BJ Miller is a hospice and palliative care physician and the co-founder of Mettle Health, a team of doctors, nurses, social workers and chaplains that helps patients and caregivers reframe the way they think about the road ahead. He’s an expert in making the big, heavy topics that often feel unapproachable accessible. Team Bold was thrilled to sit down with BJ to learn a bit more about him and his work. 

Bold: Hi, BJ! We’re so excited to connect with you today because we’re fans of your work. Tell us a bit more about yourself and your career. 

BJ: My career path has shifted from working at the UCSF teaching hospital and to being more out in the actual community by founding the Zen Hospice Project and the Zen Caregiving Project, where we help caregivers navigate their own well-being and compassion. 

Now I’ve founded Mettle Health, where we provide online palliative care consultations.

More broadly, I’ve just been trying to get people to think and feel and talk about the end of life. 
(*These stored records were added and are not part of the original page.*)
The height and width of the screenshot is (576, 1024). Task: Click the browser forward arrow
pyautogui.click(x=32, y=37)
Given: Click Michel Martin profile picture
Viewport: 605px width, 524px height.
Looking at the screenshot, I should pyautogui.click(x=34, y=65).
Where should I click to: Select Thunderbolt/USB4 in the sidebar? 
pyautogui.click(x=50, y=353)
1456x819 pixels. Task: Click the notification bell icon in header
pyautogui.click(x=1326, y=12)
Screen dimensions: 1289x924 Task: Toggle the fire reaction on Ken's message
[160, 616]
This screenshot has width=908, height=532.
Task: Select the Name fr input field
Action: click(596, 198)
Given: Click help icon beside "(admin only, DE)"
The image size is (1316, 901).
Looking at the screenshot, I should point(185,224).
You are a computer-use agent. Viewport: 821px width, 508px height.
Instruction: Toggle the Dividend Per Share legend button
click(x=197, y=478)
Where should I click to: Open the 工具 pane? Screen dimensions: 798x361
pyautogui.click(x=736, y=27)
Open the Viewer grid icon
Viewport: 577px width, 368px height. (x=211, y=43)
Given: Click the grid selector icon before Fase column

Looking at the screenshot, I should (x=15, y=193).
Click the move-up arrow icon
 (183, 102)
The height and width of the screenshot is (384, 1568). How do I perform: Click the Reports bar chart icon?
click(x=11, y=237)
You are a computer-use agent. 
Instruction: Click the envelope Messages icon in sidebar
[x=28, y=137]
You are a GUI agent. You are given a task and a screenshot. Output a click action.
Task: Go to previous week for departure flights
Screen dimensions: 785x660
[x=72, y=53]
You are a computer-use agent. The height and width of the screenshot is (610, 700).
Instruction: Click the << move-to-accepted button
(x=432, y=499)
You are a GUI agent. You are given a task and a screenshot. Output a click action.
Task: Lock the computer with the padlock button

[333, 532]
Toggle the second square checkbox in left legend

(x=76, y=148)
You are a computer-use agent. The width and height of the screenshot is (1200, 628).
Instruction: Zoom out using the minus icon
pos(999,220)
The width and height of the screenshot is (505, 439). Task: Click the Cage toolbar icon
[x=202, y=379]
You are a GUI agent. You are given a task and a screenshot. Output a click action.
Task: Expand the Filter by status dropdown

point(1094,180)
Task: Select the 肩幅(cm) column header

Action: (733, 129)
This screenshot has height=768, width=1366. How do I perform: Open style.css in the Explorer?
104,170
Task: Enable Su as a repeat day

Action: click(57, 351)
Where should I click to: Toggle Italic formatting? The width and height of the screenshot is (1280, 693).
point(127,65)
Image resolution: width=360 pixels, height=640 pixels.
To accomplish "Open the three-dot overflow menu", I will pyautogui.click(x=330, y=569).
I usually hear people talk about independence as their goal for aging well, but one thing you’ve talked about is the idea that, “independence is an illusion.” Can you talk to us about that?

Yes — I truly believe that there is no such thing as independence – independence is an illusion, and for me that’s one of the beautiful things that happens when you wrestle with this big heavy subject of our own mortality. With independence, it’s all relative — and we should be clear with ourselves about that. We’re naturally connected and social beings, so we don’t need to feel shame if we’re not as fully independent as we think we should be. You’re always going to depend on someone, somewhere. And that’s OK.

You also speak a lot about grief. Why do conversations about grief often feel shameful?

I think it’s safe to say that in the U.S. with the way we’ve been going since the technology revolution, there’s a mindset that goes along with such rapid development. As an example, our approach to health is often you name the problem, you go to war against the problem, you kick it out of your system. But there can be fallouts from that approach. 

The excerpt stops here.